• [Texte fourni]:
_ _ _ _

Liban
Liban : Quoi d’autres après la
démission de Saad Hariri ?
Ghaleb Kandil

Jeudi 31 octobre 2019
Les discussions des salons et des
forums politiques invitent soit à
négocier de nouveau avec le Premier
ministre Saad Hariri, lequel a présenté
sa démission, soit à rechercher une
autre personne capable de diriger un
nouveau gouvernement, suite à ce premier
pas célébré en tant que fruit de la
« révolution » populaire sur les places
bondées de monde.
Dans la liesse de la victoire se sont
mélangées toutes les opinions
contradictoires, les photos souvenir
mêlant au cœur du soulèvement
revendicateur les dirigeants et
militants des partis et groupes de
gauche fascinés par leurs images et
stupéfaits de voir leurs symboles
regagner les épaules des manifestants et
partisans ; les piliers du
néolibéralisme au sein du régime
libanais, au premier rang desquels
l’architecte de la
catastrophe économique et financière, le
président Fouad Siniora ; les bâtisseurs
mémorables des cantons les plus laids
durant la guerre civile avec, à leur
tête, MM.
Walid Joumblatt et Samir Geagea, pour
lesquels cette démission est, en
elle-même, une « précieuse pêche » pour
chambouler l’équilibre politique du
gouvernement, duquel ils n’ont cessé de
se plaindre et contre lequel ils n’ont
cessé d’élever le ton de leurs discours,
en parfait accord avec les pressions
américano-saoudiennes, depuis l’élection
du président Michel Aoun.

_ _ _ _

• [Jeu de données]:
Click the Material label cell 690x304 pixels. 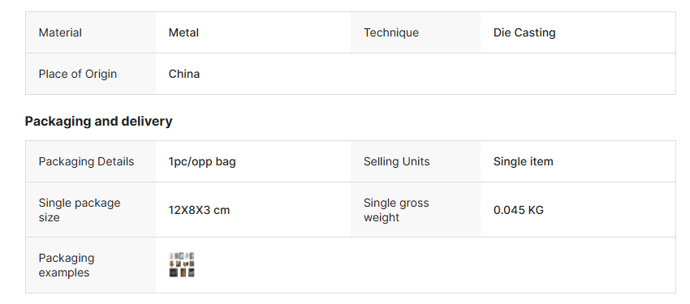[91, 32]
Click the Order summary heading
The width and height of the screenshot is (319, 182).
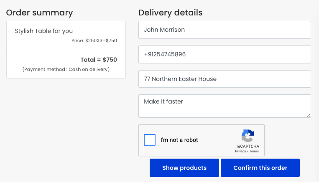click(39, 13)
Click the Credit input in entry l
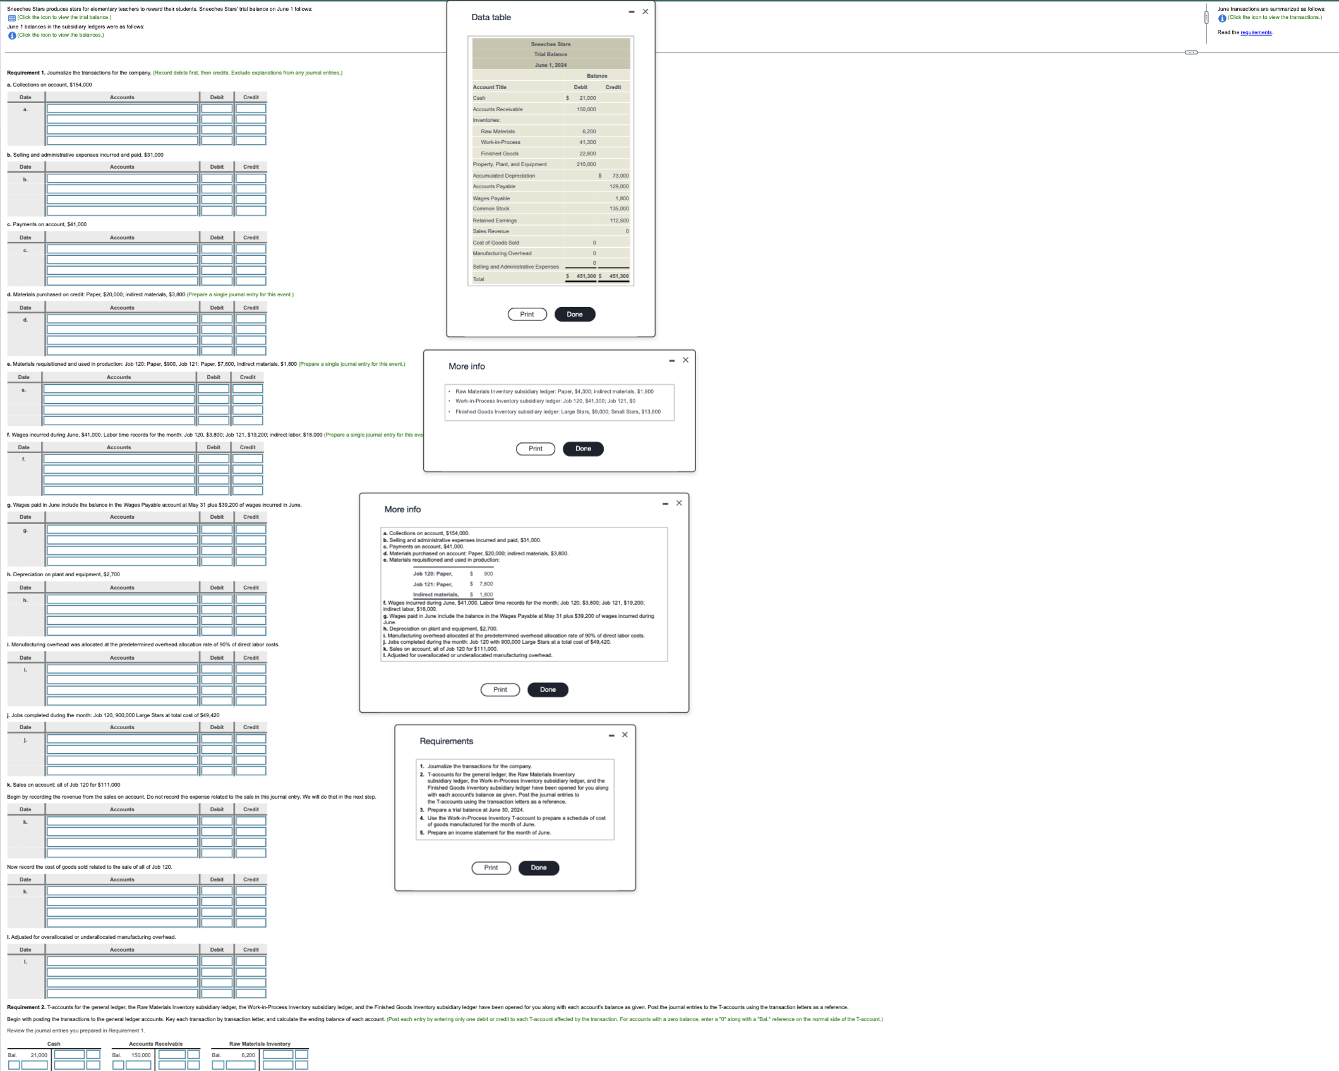 click(x=251, y=960)
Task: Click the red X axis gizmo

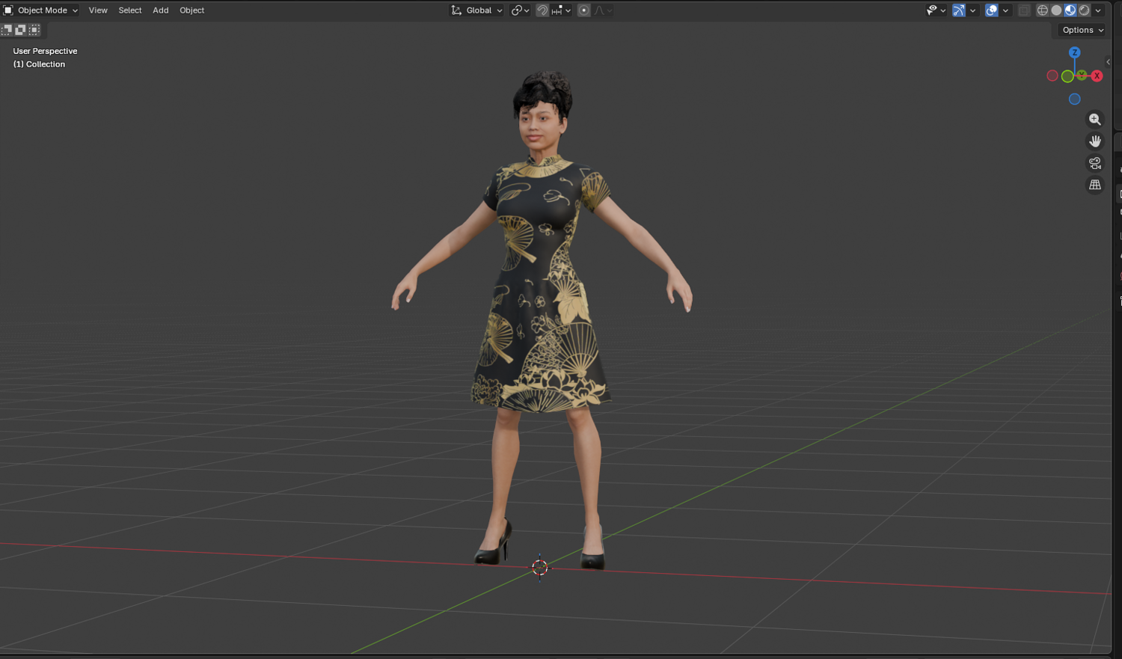Action: click(1097, 76)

_ _ _ _

• [Travail à faire]:
Poursuivez l'article sur la démission de Saad Hariri en reprenant juste après sa dernière phrase.

• [Réponse rédigée]:
C'est ainsi
que nous avons vu, sur les écrans des
chaînes d’information continue, ceux qui
ont érigé les barrières de l’oppression,
de la prédation ou de l’incitation
sectaire, se tenir aux côtés des rêveurs
d'un changement total et radical sur la
base de nombreuses recettes réparties
entre nombre de groupements en colère,
séduits par la promesse d’une
alternative au gouvernement en place ;
alternative encore ambigüe dans les
discours des « révolutionnaires ».
Une ambiguïté
qui ne semble pas spontanée, vu
l'émergence concomitante des manœuvres,
désormais démasquées, des académies des
Jésuites et des Anglo-saxons cherchant à
exploiter la spontanéité du
mécontentement et de la colère
populaire. Une colère exacerbée par
certains médias pas plus innocents, ni
moins conscients des objectifs et
agendas notoirement découverts ces
dernières années ; mais au contraire,
spécialisés dans la promotion de
nouvelles fausses et tendancieuses,
depuis qu'ils ont accueilli les cheikhs
d'Al-Qaïda et de Daech, en tant que
« révolutionnaires », dans leurs
reportages suspects payés d’avance pour
des années.
Le recours à
des formateurs étrangers et arabes ayant
contribué aux révolutions dudit
printemps et autres révolutions colorées
dans le monde, afin de former les
"révolutionnaires" de la rue libanaise
aux méthodes de mobilisation des foules
en colère, a été découvert il y a
quelques mois. C'est là une référence
suffisante pour s’interroger sur le
secret du jeu des États-Unis dans tout
ce qui se passe. D’autant plus que
l’opération d’investissement de leur
cadeau au peuple libanais s’est
clairement révélée dans un agenda
politique répondant à un objectif connu
et déclaré depuis des mois par les
départements de planification
américains.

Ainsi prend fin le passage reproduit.